The decision, written by a three-judge panel of the Oklahoma Supreme Court, comes as the state has seen a dramatic increase in requests for marriage licenses in the past month, with people seeking marriage licenses from a wide range of legal services.
The ruling is a victory for gay-rights advocates, but it comes with a warning: It will likely take time for a statewide marriage license to be issued, even though the law already allows for a quick and free process.
It’s unclear whether the Supreme Chief Justice, a Republican appointed by President George W. Bush, will take the case.
If he does, the case will be argued in the next term, when the current term expires.
In an opinion published by the Oklahoman, Justice Jimmie Williams Jr. said the court is taking into account the “potential for confusion” if Oklahoma doesn’t issue licenses as soon as the next session begins in January.
But the ruling did not provide any clarity about how long it would take for the state to issue marriage licenses, or how much that delay could cost the state.
It was not immediately clear whether the court would have the authority to make such an order.
The legal challenges in Oklahoma have come from the conservative Oklahomans for Marriage Equality and the state Attorney General’s office, which are representing gay-married couples.
The attorney general’s office argued in court papers that issuing licenses would be difficult because of the high cost of the licenses and because some same-gender couples have filed for divorce because of their inability to obtain marriage licenses.

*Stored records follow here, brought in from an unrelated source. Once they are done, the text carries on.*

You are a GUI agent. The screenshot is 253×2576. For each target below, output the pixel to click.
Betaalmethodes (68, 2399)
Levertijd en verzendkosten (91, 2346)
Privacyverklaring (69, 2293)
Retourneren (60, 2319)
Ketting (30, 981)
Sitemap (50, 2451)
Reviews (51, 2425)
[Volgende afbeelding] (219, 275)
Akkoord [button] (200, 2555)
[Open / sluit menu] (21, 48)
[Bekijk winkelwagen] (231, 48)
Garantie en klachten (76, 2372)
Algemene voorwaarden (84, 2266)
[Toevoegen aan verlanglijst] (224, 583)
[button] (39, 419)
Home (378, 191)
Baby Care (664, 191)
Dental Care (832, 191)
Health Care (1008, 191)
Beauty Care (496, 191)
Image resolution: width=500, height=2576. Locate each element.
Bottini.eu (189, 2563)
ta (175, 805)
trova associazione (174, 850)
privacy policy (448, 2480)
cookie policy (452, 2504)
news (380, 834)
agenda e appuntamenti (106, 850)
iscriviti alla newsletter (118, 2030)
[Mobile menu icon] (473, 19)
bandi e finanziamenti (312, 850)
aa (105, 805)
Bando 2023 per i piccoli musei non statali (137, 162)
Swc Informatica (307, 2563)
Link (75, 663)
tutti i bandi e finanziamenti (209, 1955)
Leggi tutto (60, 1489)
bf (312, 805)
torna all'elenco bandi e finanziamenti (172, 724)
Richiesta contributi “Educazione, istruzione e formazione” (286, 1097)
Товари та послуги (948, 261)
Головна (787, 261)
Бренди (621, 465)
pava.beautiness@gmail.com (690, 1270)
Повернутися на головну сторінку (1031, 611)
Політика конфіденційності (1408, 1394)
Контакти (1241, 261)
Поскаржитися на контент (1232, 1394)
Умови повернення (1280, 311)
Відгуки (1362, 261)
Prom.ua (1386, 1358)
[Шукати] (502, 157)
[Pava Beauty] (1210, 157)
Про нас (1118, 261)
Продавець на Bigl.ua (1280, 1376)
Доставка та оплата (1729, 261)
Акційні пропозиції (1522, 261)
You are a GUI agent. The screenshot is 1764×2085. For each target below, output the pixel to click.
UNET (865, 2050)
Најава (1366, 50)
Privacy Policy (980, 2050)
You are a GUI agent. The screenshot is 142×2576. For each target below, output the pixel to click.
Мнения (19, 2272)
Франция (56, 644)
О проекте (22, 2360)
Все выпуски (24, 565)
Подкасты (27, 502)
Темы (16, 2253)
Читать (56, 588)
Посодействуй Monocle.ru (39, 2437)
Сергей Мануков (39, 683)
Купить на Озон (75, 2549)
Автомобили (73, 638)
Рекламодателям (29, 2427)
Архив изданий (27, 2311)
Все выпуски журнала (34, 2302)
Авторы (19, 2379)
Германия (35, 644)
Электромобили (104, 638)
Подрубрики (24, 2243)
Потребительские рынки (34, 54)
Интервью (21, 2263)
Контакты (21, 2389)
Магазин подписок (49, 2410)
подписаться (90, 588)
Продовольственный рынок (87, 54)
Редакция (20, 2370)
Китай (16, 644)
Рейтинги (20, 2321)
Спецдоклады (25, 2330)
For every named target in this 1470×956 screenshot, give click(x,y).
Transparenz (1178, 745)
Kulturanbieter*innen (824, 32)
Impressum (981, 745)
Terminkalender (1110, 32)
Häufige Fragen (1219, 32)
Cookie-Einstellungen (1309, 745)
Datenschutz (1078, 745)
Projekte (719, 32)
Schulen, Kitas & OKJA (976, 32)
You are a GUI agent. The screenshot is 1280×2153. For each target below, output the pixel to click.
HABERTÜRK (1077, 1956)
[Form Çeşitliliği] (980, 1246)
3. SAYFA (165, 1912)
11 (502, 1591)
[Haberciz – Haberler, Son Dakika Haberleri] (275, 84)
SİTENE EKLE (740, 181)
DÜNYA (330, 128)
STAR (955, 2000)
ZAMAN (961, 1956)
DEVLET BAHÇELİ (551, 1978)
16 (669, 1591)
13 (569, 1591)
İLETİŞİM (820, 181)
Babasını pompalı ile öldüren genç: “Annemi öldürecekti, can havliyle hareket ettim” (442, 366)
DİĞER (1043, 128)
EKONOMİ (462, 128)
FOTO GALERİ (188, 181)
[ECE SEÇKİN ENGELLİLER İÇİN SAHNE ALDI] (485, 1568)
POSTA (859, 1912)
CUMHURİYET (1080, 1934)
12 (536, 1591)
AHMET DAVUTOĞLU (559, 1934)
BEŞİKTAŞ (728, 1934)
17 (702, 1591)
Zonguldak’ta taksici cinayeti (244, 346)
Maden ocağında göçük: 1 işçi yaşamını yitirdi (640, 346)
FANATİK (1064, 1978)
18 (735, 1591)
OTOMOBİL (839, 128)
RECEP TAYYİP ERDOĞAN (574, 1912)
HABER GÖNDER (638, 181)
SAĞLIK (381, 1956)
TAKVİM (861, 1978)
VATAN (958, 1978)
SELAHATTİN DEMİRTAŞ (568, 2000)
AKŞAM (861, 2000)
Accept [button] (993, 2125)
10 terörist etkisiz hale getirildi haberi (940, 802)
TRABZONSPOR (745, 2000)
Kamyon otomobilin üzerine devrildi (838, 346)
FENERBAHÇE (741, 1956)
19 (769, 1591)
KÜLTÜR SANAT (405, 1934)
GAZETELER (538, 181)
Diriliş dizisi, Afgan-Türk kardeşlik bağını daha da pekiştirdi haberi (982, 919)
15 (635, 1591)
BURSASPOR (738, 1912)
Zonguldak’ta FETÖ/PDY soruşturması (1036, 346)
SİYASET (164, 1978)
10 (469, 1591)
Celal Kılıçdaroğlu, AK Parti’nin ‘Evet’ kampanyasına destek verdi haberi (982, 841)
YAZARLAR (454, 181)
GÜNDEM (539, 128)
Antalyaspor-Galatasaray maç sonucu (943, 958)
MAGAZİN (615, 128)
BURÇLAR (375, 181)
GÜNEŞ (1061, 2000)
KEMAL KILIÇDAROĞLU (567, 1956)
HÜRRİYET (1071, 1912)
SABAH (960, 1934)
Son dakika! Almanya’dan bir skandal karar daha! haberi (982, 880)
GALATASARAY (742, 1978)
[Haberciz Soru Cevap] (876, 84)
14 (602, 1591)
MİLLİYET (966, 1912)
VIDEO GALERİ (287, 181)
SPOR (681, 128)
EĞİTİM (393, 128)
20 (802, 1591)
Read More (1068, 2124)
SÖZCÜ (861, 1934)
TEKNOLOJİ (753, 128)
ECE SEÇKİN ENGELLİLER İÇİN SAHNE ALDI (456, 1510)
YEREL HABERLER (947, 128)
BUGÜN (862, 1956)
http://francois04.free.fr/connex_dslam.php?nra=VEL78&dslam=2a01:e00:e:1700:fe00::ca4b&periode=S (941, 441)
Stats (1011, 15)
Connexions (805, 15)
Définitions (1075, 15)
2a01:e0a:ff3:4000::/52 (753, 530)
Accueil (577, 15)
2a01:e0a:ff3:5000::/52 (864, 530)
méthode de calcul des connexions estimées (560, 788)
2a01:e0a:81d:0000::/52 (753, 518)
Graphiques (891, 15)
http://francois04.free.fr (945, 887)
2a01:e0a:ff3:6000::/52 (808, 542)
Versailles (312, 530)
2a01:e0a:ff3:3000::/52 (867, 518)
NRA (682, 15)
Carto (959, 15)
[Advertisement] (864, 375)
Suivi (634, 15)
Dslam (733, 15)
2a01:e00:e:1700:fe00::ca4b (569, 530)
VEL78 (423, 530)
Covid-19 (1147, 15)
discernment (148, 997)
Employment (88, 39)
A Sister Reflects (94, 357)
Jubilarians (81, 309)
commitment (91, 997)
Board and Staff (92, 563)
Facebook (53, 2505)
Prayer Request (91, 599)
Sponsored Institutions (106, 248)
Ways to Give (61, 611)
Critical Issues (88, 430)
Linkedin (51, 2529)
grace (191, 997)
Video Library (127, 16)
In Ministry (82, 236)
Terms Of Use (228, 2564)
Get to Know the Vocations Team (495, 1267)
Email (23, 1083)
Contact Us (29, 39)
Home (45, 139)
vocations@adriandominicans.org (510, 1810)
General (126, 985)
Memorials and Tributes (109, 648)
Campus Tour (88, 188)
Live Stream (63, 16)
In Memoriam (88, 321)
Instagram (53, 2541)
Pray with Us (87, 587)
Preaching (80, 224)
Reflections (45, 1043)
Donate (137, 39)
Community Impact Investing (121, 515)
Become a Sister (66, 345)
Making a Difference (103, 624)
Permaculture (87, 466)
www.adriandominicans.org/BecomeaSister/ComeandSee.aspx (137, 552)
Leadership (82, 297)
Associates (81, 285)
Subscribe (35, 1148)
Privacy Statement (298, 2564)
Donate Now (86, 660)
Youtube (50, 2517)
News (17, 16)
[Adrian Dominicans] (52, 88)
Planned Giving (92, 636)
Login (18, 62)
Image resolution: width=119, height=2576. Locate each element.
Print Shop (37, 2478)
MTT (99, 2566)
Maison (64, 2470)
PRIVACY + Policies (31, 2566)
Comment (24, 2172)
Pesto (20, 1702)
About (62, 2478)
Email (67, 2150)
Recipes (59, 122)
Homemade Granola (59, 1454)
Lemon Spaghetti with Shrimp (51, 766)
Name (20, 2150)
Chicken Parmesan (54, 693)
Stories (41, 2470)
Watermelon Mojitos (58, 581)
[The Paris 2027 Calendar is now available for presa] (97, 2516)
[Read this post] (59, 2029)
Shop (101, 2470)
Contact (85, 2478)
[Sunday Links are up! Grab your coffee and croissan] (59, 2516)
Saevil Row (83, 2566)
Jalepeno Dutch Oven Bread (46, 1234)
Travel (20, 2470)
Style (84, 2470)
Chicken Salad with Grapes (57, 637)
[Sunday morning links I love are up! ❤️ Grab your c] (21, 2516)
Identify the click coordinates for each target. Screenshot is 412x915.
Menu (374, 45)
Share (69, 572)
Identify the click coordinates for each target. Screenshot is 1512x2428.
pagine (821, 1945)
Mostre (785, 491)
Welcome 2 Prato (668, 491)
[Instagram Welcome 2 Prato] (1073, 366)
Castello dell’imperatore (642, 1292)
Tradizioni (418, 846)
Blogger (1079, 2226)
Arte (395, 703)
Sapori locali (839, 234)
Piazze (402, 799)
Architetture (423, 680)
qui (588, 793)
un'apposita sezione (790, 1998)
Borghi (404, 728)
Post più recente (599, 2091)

The gay-lawsuit-obsessed court also wrote that the legal costs to the state are likely to be “substantial.”
The attorney General’s Office, which is challenging the state marriage ban, said the cost of issuing licenses is about $300,000 a year.
The state could also incur additional costs by not having licenses available.
The state, which began issuing marriage licenses last year, did not immediately respond to a request for comment.